Kesehatan

Dukung Dekarbonisasi, AstraZeneca Luncurkan 500 Kendaraan Listrik untuk Industri Aspek Kesehatan

JAKARTA – AstraZeneca di tempat Indonesia berikrar mewujudkan Hasrat Nol Karbon perusahaan, salah satunya dengan melakukan transisi pada armada operasional dari kendaraan berbahan bakar bensin menjadi kendaraan listrik ramah lingkungan pada Indonesia sejak tahun lalu.

Pada Oktober 2023 lalu, AstraZeneca sama-sama dengan Kementerian Kerjasama Sektor Kemaritiman dan juga Penanaman Modal dan juga mitra lokal meluncurkan kegiatan transisi armada operasional AstraZeneca dengan proses transisi berlangsung secara bertahap hingga akhir tahun 2024.

Serta berdasarkan distribusi yang tersebut akan bergantung pada produksi kendaraan listrik kemudian kesiapan internal.
Presiden Direktur AstraZeneca Indonesia, Esra Erkomay menyatakan bahwa ini merupakan komitmen perusahaan pada lingkungan untuk turut mengawasi pergerakan dekarbonisasi di area sektor kesehatan.

Dimana hal ini ditandai oleh Jaminan Sustainable Healthcare bersejarah yang tersebut dipimpin oleh AstraZeneca selama sesi tematik perusahaan pada Indonesia Sustainability Wadah 2023 dan juga berlanjut hingga Indonesia International Sustainability Pertemuan (ISF) 2024.

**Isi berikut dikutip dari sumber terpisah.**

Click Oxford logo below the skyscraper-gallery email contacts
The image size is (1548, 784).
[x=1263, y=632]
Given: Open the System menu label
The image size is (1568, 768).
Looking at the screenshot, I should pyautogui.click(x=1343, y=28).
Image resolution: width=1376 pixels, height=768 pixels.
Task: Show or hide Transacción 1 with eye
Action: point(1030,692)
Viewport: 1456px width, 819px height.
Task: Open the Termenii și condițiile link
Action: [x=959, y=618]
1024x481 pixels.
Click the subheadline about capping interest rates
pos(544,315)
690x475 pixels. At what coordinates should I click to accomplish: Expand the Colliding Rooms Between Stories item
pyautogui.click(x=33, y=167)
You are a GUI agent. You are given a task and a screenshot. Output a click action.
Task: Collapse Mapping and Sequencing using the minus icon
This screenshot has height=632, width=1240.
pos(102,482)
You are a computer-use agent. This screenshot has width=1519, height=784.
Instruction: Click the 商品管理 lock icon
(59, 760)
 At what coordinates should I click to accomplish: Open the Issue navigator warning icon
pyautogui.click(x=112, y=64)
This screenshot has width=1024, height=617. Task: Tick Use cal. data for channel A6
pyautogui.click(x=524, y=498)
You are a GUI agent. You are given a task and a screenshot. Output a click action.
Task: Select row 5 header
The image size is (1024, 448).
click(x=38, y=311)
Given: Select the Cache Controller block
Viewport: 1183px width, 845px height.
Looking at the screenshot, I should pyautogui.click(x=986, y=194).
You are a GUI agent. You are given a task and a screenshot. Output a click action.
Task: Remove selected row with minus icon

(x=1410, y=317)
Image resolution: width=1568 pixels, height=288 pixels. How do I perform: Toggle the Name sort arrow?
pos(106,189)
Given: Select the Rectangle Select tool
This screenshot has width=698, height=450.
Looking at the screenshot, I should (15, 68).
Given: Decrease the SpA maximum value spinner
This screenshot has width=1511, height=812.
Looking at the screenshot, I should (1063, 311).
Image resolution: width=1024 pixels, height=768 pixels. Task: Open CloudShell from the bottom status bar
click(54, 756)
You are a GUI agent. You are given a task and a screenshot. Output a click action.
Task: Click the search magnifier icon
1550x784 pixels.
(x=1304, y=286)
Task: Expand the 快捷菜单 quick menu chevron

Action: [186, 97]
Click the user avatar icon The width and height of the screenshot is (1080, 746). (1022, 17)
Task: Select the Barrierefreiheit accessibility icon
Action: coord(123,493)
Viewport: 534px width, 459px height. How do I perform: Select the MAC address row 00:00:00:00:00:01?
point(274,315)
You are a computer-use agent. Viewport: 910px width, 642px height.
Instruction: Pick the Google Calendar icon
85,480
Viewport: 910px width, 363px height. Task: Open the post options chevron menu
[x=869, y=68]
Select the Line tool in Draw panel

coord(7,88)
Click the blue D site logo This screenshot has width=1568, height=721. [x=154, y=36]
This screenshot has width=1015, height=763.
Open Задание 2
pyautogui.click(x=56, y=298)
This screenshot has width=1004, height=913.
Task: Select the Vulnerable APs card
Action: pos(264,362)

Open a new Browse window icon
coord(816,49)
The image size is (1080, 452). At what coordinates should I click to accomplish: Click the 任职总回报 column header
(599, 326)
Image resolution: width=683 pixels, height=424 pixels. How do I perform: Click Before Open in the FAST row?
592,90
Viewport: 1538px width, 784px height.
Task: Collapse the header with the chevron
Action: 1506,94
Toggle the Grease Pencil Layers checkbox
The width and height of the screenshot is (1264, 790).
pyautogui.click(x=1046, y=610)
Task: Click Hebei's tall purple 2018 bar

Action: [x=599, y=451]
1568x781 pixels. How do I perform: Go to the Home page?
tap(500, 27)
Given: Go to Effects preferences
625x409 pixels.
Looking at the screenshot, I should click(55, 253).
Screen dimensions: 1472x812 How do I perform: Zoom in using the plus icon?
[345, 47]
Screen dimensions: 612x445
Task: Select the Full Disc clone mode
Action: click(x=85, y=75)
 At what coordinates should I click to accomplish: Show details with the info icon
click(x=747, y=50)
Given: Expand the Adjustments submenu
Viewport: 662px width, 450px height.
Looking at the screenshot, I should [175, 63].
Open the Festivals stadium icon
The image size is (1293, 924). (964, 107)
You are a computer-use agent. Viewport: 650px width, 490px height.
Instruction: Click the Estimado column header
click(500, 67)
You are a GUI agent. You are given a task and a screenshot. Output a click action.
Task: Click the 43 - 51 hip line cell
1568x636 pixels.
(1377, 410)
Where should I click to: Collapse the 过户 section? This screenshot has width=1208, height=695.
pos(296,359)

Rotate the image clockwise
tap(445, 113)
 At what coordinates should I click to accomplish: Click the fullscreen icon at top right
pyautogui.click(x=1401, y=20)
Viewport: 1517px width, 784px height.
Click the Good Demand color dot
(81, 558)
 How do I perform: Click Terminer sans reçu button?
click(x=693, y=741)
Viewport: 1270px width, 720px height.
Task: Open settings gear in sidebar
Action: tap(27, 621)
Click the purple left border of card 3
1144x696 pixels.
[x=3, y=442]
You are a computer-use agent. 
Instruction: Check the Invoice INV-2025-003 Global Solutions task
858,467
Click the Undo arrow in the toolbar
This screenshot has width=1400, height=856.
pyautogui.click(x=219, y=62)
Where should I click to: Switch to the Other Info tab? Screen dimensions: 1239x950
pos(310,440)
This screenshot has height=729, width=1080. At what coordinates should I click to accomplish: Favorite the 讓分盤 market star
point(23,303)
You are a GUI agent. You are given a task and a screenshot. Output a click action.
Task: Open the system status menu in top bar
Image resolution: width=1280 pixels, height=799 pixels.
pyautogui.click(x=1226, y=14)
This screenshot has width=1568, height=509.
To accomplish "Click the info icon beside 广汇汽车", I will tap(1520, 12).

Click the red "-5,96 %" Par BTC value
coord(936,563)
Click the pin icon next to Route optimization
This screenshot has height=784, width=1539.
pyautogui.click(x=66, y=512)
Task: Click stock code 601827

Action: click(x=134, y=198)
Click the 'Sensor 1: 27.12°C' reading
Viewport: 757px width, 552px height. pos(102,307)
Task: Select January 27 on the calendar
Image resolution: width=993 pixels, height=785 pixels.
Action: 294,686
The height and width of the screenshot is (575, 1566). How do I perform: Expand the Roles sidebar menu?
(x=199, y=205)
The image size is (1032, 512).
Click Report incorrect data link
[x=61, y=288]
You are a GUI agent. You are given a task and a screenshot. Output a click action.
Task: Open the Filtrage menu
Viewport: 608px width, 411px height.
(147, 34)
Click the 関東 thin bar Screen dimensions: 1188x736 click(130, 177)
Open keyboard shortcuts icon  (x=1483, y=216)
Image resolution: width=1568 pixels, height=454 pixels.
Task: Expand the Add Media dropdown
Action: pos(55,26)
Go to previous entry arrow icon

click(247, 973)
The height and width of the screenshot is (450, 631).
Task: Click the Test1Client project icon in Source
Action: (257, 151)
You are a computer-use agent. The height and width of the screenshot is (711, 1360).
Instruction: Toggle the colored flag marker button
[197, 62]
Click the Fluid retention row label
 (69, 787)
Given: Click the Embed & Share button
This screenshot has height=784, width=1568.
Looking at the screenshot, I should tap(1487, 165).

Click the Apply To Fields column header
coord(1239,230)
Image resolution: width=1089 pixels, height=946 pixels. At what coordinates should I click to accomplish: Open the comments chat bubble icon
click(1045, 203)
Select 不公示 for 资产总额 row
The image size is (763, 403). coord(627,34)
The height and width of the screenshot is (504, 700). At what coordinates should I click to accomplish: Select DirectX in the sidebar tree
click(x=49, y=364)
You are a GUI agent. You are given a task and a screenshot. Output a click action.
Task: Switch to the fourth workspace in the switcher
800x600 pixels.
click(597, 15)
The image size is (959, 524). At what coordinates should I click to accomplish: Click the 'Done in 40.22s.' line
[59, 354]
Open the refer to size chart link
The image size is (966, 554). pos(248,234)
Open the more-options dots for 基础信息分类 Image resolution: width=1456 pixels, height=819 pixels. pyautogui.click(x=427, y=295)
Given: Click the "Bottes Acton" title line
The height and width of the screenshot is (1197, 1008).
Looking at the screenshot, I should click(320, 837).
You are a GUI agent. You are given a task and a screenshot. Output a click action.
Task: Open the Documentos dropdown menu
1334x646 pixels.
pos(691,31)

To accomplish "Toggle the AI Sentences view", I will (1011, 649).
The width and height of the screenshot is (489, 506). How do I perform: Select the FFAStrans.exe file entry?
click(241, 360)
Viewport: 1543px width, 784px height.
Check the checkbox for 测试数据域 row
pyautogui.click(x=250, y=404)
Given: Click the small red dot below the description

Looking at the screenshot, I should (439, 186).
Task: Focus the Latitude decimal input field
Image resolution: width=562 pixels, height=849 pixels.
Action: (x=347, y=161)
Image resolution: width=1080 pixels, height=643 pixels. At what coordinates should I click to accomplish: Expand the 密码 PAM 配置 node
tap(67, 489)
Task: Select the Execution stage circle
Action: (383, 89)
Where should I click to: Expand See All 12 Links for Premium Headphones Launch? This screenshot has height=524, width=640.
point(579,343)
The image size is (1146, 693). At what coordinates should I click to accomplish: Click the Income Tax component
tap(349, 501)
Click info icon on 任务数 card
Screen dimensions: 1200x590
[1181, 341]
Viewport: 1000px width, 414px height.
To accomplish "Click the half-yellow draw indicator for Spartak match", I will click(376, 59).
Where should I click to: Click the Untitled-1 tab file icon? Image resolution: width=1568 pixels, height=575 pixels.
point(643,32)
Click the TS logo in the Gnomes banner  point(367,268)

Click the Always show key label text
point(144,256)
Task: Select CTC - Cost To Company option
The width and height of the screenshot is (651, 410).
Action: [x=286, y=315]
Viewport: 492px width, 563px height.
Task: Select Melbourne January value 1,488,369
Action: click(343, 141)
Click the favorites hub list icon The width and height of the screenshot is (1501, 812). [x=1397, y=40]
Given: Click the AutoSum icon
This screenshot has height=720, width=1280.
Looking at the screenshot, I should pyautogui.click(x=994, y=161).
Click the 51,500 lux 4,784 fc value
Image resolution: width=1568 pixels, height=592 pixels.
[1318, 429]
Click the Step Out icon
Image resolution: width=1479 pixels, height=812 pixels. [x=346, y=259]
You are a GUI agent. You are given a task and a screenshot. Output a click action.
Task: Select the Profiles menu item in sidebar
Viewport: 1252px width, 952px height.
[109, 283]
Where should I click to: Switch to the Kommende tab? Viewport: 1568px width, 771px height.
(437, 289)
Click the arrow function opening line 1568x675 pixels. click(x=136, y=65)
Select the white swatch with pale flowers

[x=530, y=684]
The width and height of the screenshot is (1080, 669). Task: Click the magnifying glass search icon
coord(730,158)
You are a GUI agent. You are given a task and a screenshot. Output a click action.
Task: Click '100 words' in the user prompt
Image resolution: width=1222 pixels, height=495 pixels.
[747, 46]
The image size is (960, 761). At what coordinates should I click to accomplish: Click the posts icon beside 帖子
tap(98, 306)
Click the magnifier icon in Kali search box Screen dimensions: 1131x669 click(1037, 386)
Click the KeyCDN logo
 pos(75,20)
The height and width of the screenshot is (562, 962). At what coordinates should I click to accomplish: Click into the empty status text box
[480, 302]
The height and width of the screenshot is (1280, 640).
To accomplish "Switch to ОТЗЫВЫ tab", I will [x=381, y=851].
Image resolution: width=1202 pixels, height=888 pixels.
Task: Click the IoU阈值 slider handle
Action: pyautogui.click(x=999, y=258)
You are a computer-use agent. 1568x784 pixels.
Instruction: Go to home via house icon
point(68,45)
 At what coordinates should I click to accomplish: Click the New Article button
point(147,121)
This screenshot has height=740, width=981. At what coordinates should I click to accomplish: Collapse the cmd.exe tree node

“Terdapat bukti terbaru yang digunakan memproyeksikan jumlah total kematian terkait panas dapat meningkat lebih lanjut dari tiga kali lipat pada tahun 2050 jikalau kita tak mengambil tindakan signifikan untuk melindungi planet ini. Kita sudah ada menyaksikan peningkatan tajam di kondisi jantung serta metabolik, kanker, juga penyakit pernapasan yang digunakan terkait dengan faktor lingkungan,” ungkap Esra.

Sebagai bukti nyata perusahaan, AstraZeneca sudah pernah memiliki target transisi semua armada operasional dalam Indonesia ke kendaraan listrik atau EV selesai pada akhir tahun. Hingga Agustus, lebih tinggi dari 200 kendaraan atau 50 persen telah dikonversi dengan EV.

“Estimasi pengurangan dari kendaraan operasional yang disebutkan mencapai hingga 900-ton metrik emisi karbon kemudian kami membantu inisiatif pemerintah untuk mempercepat adopsi kendaraan listrik dengan bermitra bersatu produsen kendaraan listrik lokal,” ungkap Esra.

Sektor transportasi merupakan penyumbang terbesar kedua terhadap gas rumah kaca (27%), yang masih didominasi oleh substansi bakar fosil. Mengurangi emisi karbon di dalam sektor transportasi adalah salah satu jadwal utama untuk mencapai target nol emisi Indonesia pada tahun 2060.